No IANA-registered media type — a generic zip/file-type sniffer has no authoritative signal to distinguish a .skill from an arbitrary zip not yet mitigated RFC 0005

Explicitly out of scope / residual risk

Carried forward from SECURITY.md "Residual risk" and stated here because a threat model should say what it does not cover, not just what it does:

  • Model/agent honesty. A seal proves which key signed which claims. It cannot prove a named local LLM or agent host was honest about authorship, intent accuracy, or the correctness of the skill's content. Treat every host/provider/model field as a claim under that key's honesty, never as an independently verified fact.
  • Prompt injection via resources. A skill's knowledge//resources/ content is, from the runtime's perspective, attacker-controlled text fed to a model. The capability/permission gate constrains what actions an agent can take as a result, but does not and cannot sanitize the semantic content of what an agent reads.
  • Real filesystem extraction. unpackSkill never writes to disk or follows symlink-shaped content — this is why T1's symlink row is inert today. Any future host that adds real extraction (e.g. Phase 4's bundled-script execution) inherits a new, currently-unaddressed obligation to independently validate against symlink/hardlink escapes at extraction time, not container-parse time.
  • Second-runtime divergence. Every mitigation in this document is enforced by the reference TypeScript implementation only. Until a second independent runtime reproduces the adversarial corpus and canonicalization vectors byte-for-byte (see ROADMAP.md), a spec-level gap between "what PROTOCOL.md says" and "what the only implementation happens to do" cannot be ruled out.
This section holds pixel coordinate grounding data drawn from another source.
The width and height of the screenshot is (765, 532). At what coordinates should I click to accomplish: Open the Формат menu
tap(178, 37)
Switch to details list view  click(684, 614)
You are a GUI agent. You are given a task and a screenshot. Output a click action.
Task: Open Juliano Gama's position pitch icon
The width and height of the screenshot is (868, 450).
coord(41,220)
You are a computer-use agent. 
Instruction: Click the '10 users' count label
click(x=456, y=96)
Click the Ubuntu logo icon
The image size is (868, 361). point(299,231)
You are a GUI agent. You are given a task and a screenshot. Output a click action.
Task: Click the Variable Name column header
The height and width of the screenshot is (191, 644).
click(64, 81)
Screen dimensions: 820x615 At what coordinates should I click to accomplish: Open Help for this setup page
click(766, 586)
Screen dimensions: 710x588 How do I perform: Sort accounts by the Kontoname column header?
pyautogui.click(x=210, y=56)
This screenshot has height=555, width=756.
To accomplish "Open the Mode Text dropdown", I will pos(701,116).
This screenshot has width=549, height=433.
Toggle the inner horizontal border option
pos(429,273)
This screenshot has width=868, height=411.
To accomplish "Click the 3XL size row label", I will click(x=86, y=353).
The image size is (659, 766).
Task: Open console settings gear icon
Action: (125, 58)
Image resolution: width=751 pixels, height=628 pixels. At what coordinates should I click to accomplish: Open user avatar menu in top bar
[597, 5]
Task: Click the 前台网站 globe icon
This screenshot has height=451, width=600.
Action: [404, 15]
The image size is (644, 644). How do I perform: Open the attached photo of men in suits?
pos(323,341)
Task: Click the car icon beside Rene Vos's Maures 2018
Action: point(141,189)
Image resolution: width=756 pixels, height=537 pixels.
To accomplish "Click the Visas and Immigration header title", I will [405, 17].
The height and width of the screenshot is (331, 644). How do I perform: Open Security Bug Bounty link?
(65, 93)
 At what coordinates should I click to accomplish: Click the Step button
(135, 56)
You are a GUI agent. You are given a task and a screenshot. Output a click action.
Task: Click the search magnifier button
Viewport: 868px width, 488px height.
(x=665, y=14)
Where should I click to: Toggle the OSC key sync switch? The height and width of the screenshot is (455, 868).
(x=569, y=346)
Open mitigations tracked as RFCs

Every "not yet mitigated" row above has a corresponding spec-only RFC rather than a silently-dropped gap:

Threat RFC
Symmetric-trust ceiling (T3) ImplementedRFC 0001 (see status note in that doc)
Single-signer conflation of authorship + review (T3) RFC 0002
No revocation channel (T3) RFC 0003
Dangling subskill/delegate step kinds (T4) RFC 0004
No container-level magic identification (T1, T7) RFC 0005
Unauditable derivation chain across continuity checkpoints (T5, adjacent) RFC 0006

Production key-ceremony practice (how an org actually generates, stores, and rotates a configured_ed25519/configured_hmac issuer key) is intentionally not specified in this document — see Key Ceremony.